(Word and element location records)

>> BEGIN

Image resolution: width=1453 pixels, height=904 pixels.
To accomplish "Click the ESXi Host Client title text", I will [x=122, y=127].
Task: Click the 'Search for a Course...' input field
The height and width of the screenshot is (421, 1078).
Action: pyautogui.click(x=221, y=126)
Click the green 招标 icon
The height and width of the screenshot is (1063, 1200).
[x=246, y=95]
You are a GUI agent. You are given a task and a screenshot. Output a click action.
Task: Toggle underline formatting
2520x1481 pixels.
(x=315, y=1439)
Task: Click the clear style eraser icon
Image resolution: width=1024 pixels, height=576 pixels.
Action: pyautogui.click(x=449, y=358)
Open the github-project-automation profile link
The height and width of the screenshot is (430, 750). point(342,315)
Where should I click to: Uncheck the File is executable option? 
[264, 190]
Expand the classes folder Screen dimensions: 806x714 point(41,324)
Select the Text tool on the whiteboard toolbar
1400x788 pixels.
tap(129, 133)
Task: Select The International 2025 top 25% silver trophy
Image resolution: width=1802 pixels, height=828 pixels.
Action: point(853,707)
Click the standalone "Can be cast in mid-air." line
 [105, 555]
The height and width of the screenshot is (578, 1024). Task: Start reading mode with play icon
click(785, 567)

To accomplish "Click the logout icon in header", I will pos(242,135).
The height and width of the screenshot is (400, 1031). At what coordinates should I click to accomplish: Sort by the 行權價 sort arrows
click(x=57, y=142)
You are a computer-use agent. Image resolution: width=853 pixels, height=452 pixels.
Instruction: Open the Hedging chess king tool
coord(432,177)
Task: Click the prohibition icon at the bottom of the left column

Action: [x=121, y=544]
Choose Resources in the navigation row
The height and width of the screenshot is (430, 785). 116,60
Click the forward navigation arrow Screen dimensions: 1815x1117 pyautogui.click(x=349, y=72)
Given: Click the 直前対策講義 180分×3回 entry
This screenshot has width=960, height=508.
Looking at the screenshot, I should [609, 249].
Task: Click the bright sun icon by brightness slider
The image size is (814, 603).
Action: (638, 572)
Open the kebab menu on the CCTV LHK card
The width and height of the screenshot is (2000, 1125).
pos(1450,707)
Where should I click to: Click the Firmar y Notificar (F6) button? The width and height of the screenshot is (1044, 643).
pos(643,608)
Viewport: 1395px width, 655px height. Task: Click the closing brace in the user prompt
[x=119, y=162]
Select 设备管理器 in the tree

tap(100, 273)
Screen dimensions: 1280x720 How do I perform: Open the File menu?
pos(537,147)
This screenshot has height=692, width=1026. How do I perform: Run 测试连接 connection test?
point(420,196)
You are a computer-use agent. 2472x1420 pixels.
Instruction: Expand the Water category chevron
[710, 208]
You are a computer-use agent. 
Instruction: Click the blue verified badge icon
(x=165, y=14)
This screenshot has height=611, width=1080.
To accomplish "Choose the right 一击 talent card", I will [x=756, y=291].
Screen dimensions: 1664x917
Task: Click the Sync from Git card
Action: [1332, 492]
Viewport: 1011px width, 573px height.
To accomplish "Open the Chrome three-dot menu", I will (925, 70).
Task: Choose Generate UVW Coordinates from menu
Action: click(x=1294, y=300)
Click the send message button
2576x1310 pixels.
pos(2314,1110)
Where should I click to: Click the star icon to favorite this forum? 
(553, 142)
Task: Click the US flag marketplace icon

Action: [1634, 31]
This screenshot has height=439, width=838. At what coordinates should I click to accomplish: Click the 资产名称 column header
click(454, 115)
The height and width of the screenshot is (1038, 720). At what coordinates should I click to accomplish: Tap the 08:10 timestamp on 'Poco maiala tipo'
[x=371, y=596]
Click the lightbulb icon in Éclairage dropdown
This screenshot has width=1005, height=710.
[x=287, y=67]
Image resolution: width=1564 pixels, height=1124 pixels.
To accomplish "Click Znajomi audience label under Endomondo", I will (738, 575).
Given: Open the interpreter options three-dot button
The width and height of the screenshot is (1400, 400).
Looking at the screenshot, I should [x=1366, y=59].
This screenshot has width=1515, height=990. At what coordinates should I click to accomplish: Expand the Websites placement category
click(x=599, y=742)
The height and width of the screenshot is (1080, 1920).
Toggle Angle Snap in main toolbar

>> END

#### [EXERCISE PROMPT]
Please write out all the records again, substituting "Screenshot resolution" for every "Image resolution" and leaving everything else as it is.

#### [ANSWER TO THIS EXERCISE]
Screenshot resolution: width=1453 pixels, height=904 pixels.
To accomplish "Click the ESXi Host Client title text", I will [x=122, y=127].
Task: Click the 'Search for a Course...' input field
The height and width of the screenshot is (421, 1078).
Action: pyautogui.click(x=221, y=126)
Click the green 招标 icon
The height and width of the screenshot is (1063, 1200).
[x=246, y=95]
You are a GUI agent. You are given a task and a screenshot. Output a click action.
Task: Toggle underline formatting
2520x1481 pixels.
(x=315, y=1439)
Task: Click the clear style eraser icon
Screenshot resolution: width=1024 pixels, height=576 pixels.
Action: pyautogui.click(x=449, y=358)
Open the github-project-automation profile link
The height and width of the screenshot is (430, 750). point(342,315)
Where should I click to: Uncheck the File is executable option? 
[264, 190]
Expand the classes folder Screen dimensions: 806x714 point(41,324)
Select the Text tool on the whiteboard toolbar
1400x788 pixels.
tap(129, 133)
Task: Select The International 2025 top 25% silver trophy
Screenshot resolution: width=1802 pixels, height=828 pixels.
Action: point(853,707)
Click the standalone "Can be cast in mid-air." line
 [105, 555]
The height and width of the screenshot is (578, 1024). Task: Start reading mode with play icon
click(785, 567)

To accomplish "Click the logout icon in header", I will pos(242,135).
The height and width of the screenshot is (400, 1031). At what coordinates should I click to accomplish: Sort by the 行權價 sort arrows
click(x=57, y=142)
You are a computer-use agent. Screenshot resolution: width=853 pixels, height=452 pixels.
Instruction: Open the Hedging chess king tool
coord(432,177)
Task: Click the prohibition icon at the bottom of the left column

Action: [x=121, y=544]
Choose Resources in the navigation row
The height and width of the screenshot is (430, 785). 116,60
Click the forward navigation arrow Screen dimensions: 1815x1117 pyautogui.click(x=349, y=72)
Given: Click the 直前対策講義 180分×3回 entry
This screenshot has width=960, height=508.
Looking at the screenshot, I should [609, 249].
Task: Click the bright sun icon by brightness slider
The image size is (814, 603).
Action: (638, 572)
Open the kebab menu on the CCTV LHK card
The width and height of the screenshot is (2000, 1125).
pos(1450,707)
Where should I click to: Click the Firmar y Notificar (F6) button? The width and height of the screenshot is (1044, 643).
pos(643,608)
Viewport: 1395px width, 655px height. Task: Click the closing brace in the user prompt
[x=119, y=162]
Select 设备管理器 in the tree

tap(100, 273)
Screen dimensions: 1280x720 How do I perform: Open the File menu?
pos(537,147)
This screenshot has height=692, width=1026. How do I perform: Run 测试连接 connection test?
point(420,196)
You are a computer-use agent. 2472x1420 pixels.
Instruction: Expand the Water category chevron
[710, 208]
You are a computer-use agent. 
Instruction: Click the blue verified badge icon
(x=165, y=14)
This screenshot has height=611, width=1080.
To accomplish "Choose the right 一击 talent card", I will [x=756, y=291].
Screen dimensions: 1664x917
Task: Click the Sync from Git card
Action: [1332, 492]
Viewport: 1011px width, 573px height.
To accomplish "Open the Chrome three-dot menu", I will (925, 70).
Task: Choose Generate UVW Coordinates from menu
Action: click(x=1294, y=300)
Click the send message button
2576x1310 pixels.
pos(2314,1110)
Where should I click to: Click the star icon to favorite this forum? 
(553, 142)
Task: Click the US flag marketplace icon

Action: [1634, 31]
This screenshot has height=439, width=838. At what coordinates should I click to accomplish: Click the 资产名称 column header
click(454, 115)
The height and width of the screenshot is (1038, 720). At what coordinates should I click to accomplish: Tap the 08:10 timestamp on 'Poco maiala tipo'
[x=371, y=596]
Click the lightbulb icon in Éclairage dropdown
This screenshot has width=1005, height=710.
[x=287, y=67]
Screenshot resolution: width=1564 pixels, height=1124 pixels.
To accomplish "Click Znajomi audience label under Endomondo", I will (738, 575).
Given: Open the interpreter options three-dot button
The width and height of the screenshot is (1400, 400).
Looking at the screenshot, I should [x=1366, y=59].
This screenshot has width=1515, height=990. At what coordinates should I click to accomplish: Expand the Websites placement category
click(x=599, y=742)
The height and width of the screenshot is (1080, 1920).
Toggle Angle Snap in main toolbar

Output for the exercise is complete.